>> Start Data to process

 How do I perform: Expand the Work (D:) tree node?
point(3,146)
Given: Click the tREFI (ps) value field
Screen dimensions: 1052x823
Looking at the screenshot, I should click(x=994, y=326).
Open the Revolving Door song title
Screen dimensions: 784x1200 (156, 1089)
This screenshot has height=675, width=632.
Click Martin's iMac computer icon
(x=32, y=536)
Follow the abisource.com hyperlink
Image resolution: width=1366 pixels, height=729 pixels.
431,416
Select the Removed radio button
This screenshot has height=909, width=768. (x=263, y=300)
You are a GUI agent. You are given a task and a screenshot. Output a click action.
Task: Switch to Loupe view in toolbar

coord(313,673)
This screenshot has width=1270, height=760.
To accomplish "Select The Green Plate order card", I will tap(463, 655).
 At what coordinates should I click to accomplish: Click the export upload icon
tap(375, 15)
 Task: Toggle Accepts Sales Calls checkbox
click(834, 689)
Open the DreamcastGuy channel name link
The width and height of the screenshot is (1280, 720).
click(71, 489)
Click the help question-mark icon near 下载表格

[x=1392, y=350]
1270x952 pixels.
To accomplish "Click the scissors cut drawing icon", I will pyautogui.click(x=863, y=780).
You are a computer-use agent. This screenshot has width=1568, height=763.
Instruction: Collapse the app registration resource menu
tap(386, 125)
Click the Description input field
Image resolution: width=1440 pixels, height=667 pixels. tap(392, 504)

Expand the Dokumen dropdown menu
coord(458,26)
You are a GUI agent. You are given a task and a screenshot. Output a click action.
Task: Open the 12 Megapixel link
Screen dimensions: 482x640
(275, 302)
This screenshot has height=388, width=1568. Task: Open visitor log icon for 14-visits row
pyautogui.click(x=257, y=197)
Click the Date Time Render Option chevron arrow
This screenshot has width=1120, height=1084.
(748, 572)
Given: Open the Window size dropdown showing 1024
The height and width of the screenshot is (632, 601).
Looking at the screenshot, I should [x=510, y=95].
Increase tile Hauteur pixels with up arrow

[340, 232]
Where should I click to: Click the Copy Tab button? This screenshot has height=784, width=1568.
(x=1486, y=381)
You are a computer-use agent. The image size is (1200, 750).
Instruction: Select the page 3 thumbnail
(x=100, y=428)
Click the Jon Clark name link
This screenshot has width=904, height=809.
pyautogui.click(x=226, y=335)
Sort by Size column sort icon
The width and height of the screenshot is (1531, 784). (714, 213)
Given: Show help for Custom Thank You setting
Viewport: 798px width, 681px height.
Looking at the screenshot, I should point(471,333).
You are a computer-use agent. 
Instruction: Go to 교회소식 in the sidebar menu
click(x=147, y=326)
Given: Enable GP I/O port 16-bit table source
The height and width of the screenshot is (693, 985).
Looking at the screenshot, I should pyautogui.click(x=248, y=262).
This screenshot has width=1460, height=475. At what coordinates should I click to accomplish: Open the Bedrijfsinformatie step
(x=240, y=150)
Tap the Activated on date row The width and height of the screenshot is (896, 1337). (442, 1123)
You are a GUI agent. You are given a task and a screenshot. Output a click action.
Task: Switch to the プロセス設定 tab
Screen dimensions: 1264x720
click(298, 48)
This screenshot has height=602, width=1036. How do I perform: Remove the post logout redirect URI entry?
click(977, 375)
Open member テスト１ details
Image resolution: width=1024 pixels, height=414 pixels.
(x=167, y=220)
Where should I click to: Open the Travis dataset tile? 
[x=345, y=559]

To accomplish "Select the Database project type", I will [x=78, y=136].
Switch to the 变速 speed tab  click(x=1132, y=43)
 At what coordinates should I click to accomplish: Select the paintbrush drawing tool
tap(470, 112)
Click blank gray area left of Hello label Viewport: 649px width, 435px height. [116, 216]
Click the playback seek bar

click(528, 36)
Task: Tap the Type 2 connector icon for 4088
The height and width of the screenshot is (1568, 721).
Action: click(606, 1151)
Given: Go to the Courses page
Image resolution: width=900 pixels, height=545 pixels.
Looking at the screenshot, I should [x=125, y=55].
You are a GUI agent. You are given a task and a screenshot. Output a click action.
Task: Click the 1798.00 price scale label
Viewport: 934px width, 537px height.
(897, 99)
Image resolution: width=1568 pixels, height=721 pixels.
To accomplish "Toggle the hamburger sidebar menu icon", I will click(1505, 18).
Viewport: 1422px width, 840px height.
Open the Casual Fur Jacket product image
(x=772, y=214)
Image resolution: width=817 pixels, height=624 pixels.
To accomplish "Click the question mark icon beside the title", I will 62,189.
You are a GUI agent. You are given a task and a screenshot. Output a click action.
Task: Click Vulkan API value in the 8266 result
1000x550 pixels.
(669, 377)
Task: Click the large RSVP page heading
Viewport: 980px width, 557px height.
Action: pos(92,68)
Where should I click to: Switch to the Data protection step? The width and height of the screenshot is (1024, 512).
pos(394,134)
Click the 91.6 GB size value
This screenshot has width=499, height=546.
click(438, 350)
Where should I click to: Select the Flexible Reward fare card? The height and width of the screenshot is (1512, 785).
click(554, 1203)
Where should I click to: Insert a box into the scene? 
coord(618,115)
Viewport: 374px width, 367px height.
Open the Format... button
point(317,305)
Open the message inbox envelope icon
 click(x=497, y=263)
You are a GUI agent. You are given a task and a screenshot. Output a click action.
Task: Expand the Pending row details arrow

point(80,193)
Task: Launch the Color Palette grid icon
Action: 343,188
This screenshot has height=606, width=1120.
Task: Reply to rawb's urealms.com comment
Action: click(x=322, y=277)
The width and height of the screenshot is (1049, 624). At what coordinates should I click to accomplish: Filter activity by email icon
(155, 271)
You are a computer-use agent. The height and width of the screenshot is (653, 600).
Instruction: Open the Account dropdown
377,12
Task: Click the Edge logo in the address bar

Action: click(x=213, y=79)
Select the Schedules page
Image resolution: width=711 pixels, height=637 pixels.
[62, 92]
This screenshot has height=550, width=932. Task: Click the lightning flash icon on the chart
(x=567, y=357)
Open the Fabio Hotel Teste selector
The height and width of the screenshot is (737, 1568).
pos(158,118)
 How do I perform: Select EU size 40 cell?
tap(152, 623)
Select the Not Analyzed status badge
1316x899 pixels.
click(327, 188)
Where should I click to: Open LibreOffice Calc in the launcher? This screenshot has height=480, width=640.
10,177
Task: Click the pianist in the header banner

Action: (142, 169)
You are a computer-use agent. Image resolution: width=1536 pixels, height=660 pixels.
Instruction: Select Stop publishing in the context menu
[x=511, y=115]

>> End Data to process

■ What to do ■
Print the records again without any change, starting with the line that contains "Given: Enable GP I/O port 16-bit table source" and going on through the line that contains "click(298, 48)".

■ Result ■
Given: Enable GP I/O port 16-bit table source
The height and width of the screenshot is (693, 985).
Looking at the screenshot, I should pyautogui.click(x=248, y=262).
This screenshot has width=1460, height=475. At what coordinates should I click to accomplish: Open the Bedrijfsinformatie step
(x=240, y=150)
Tap the Activated on date row The width and height of the screenshot is (896, 1337). (442, 1123)
You are a GUI agent. You are given a task and a screenshot. Output a click action.
Task: Switch to the プロセス設定 tab
Screen dimensions: 1264x720
click(298, 48)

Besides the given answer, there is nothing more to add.